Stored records
┌────────
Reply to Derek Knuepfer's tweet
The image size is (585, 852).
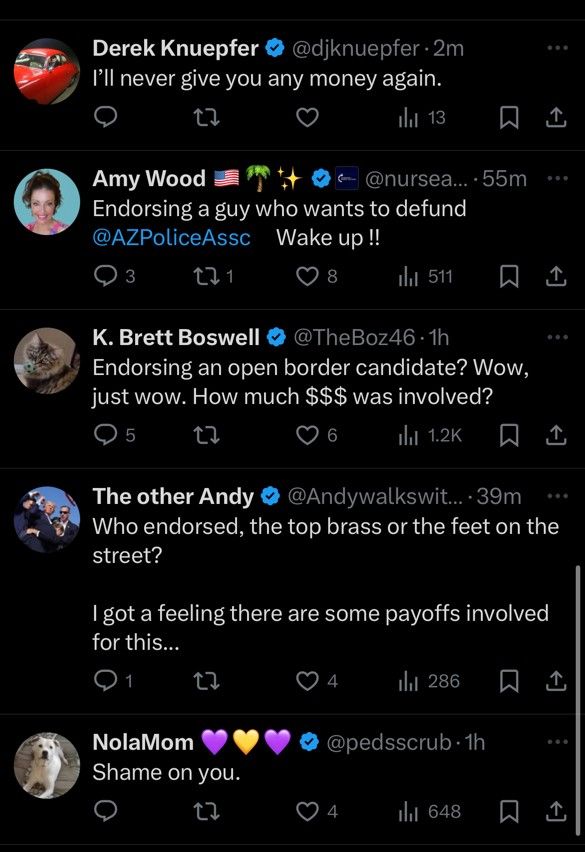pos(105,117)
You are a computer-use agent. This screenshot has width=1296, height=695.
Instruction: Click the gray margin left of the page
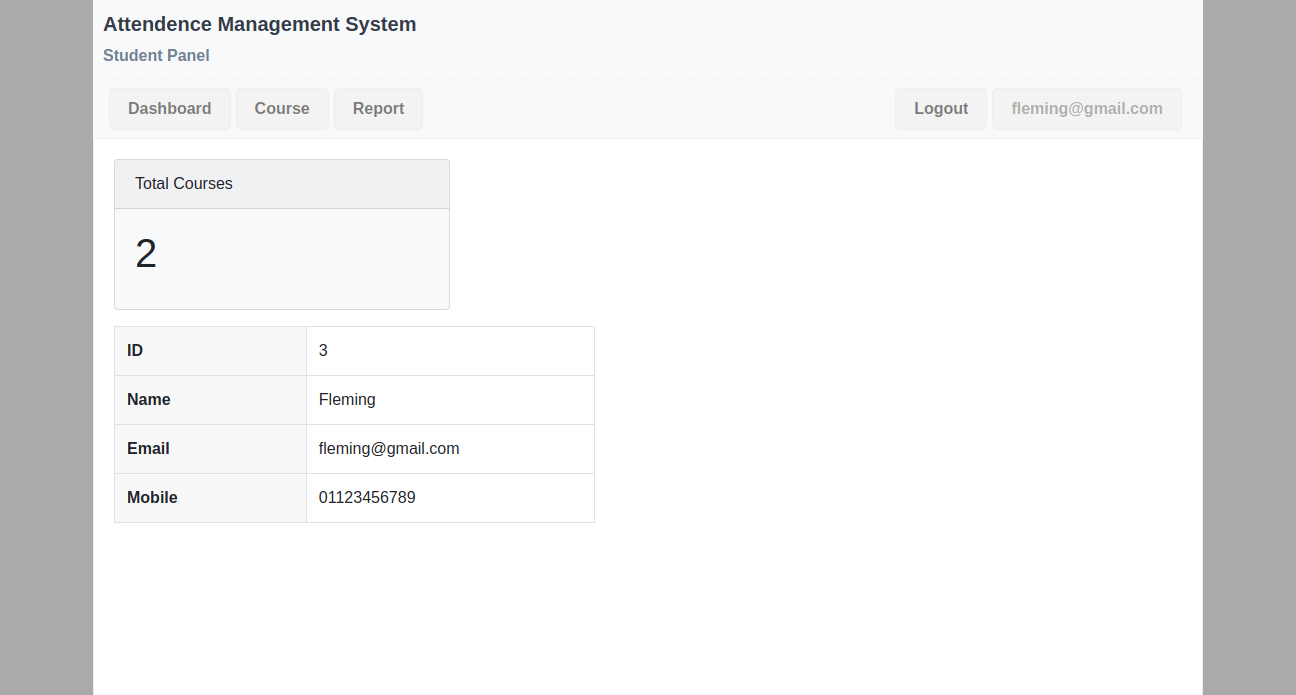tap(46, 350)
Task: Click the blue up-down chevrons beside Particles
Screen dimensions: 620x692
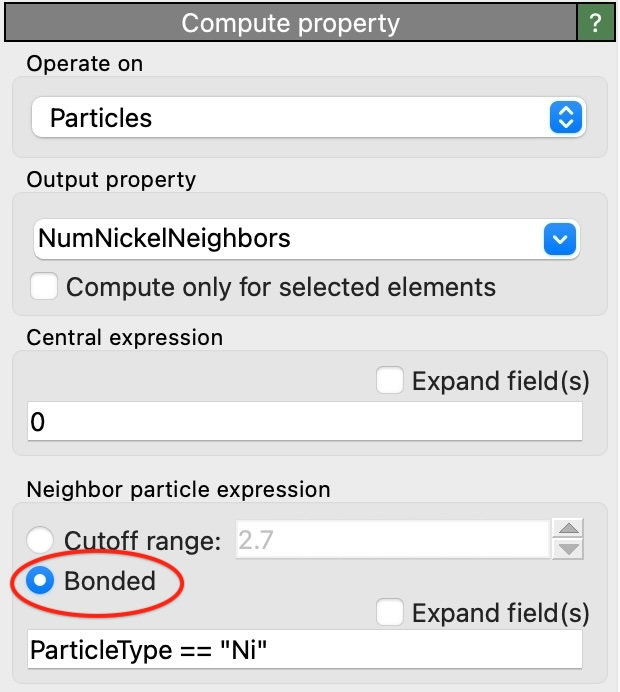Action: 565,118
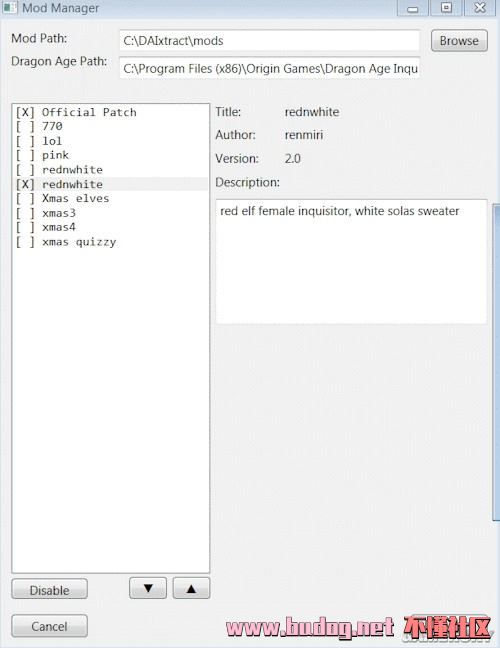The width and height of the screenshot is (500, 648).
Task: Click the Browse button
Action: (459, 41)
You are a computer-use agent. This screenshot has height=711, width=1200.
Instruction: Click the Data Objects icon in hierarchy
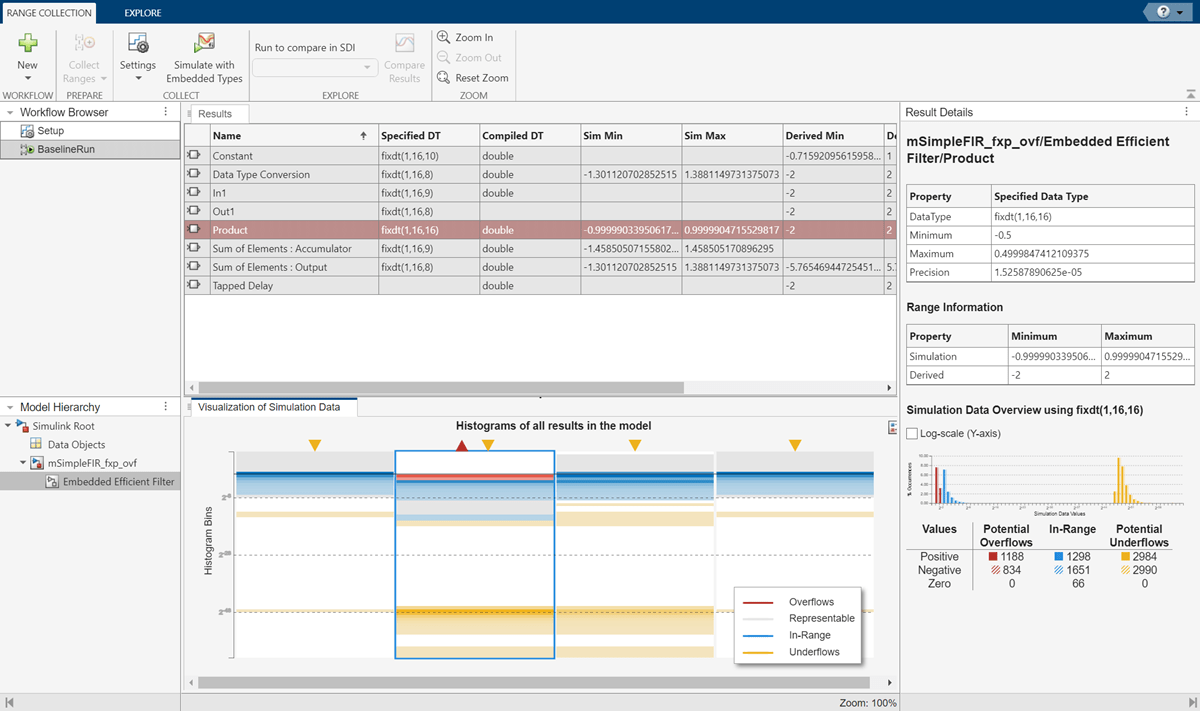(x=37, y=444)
└────────
### WHAT THE TASK ASKS:
An exact restatement of the lines from the one holding "has height=711, width=1200." through the end of the entries, both ends included, is the whole answer. Pictures stay out.

### RESPONSE:
You are a computer-use agent. This screenshot has height=711, width=1200.
Instruction: Click the Data Objects icon in hierarchy
(x=37, y=444)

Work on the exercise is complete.